══ GIVEN RECORDS

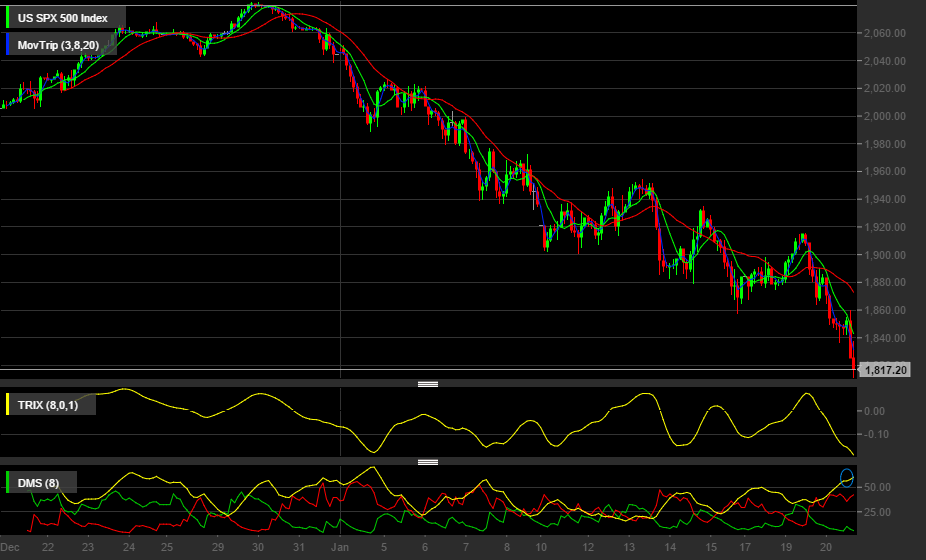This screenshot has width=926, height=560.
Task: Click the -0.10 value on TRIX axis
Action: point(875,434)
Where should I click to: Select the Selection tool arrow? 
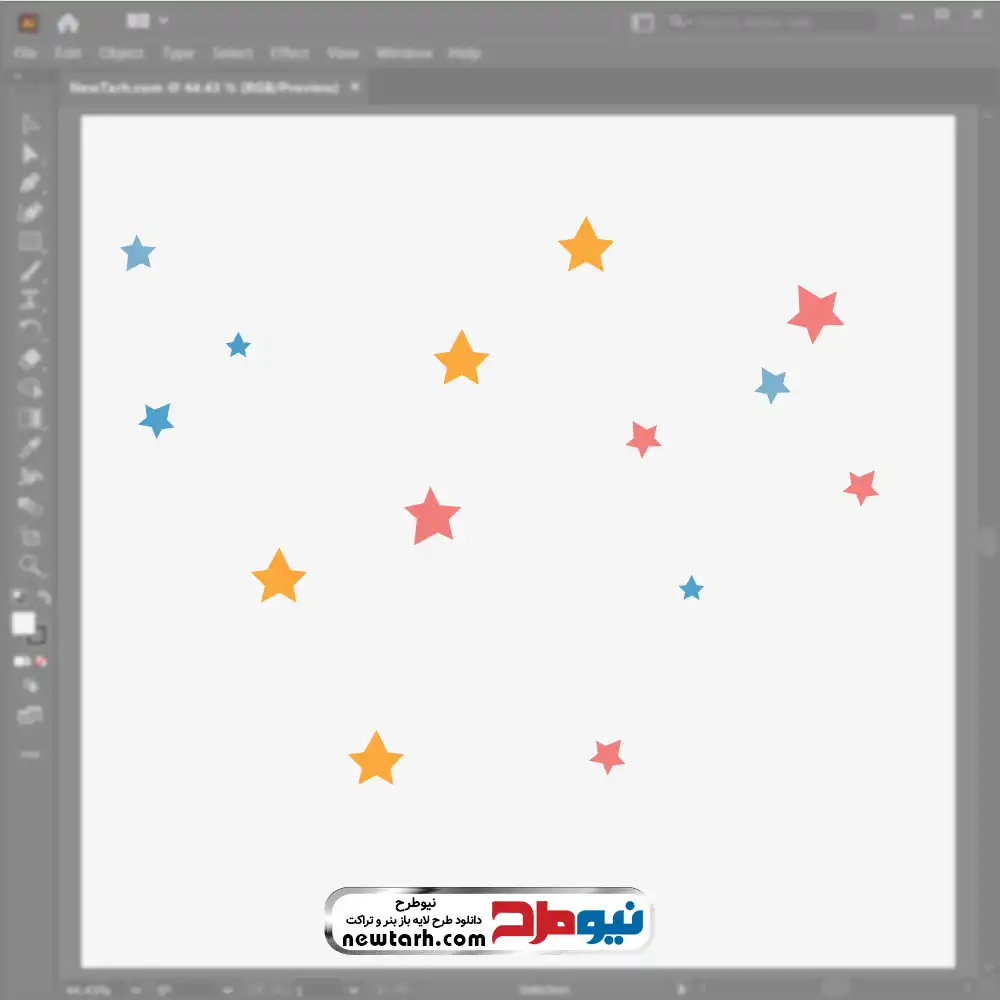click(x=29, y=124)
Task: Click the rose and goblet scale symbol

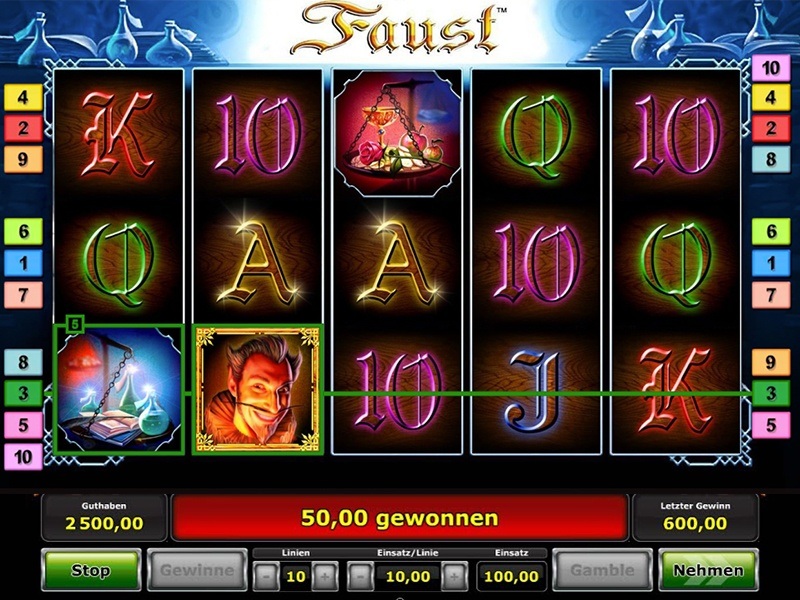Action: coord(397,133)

════
══ GIVEN RECORDS

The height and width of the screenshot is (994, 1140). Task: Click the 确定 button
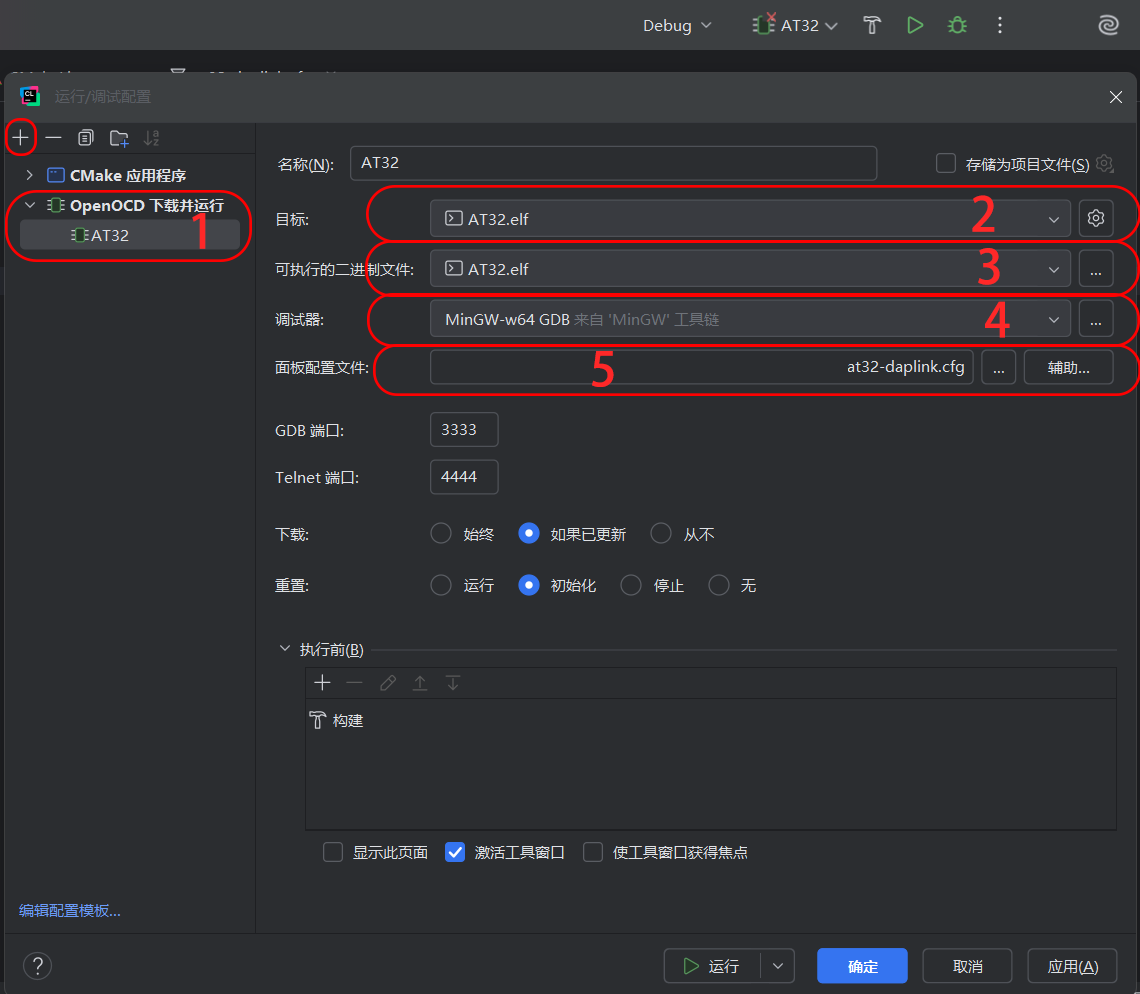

════
══ GIVEN RECORDS

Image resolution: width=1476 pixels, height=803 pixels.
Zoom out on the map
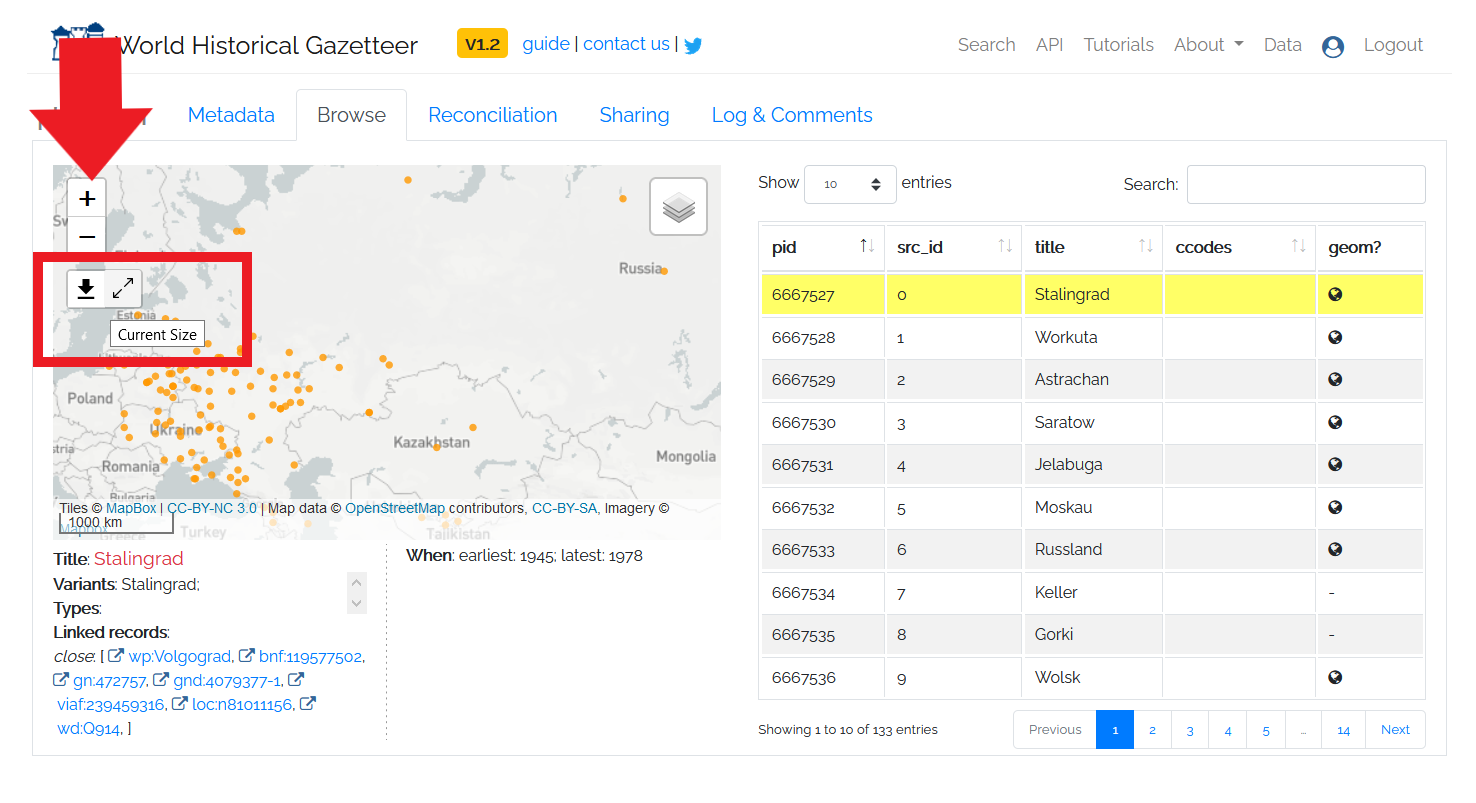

════

#### WHAT YOU ARE ASKED TO DO
Render the material starting at the line containing "Where should I" and ending at the line containing "Action: coord(397,133)" as a JSON list of strings, one string per line, with blank lines omitted. Leave the pictures out of the answer.

#### OUTPUT
[
  "Where should I click to: Select the Selection tool arrow? ",
  "click(x=29, y=124)",
  "Task: Click the rose and goblet scale symbol",
  "Action: coord(397,133)"
]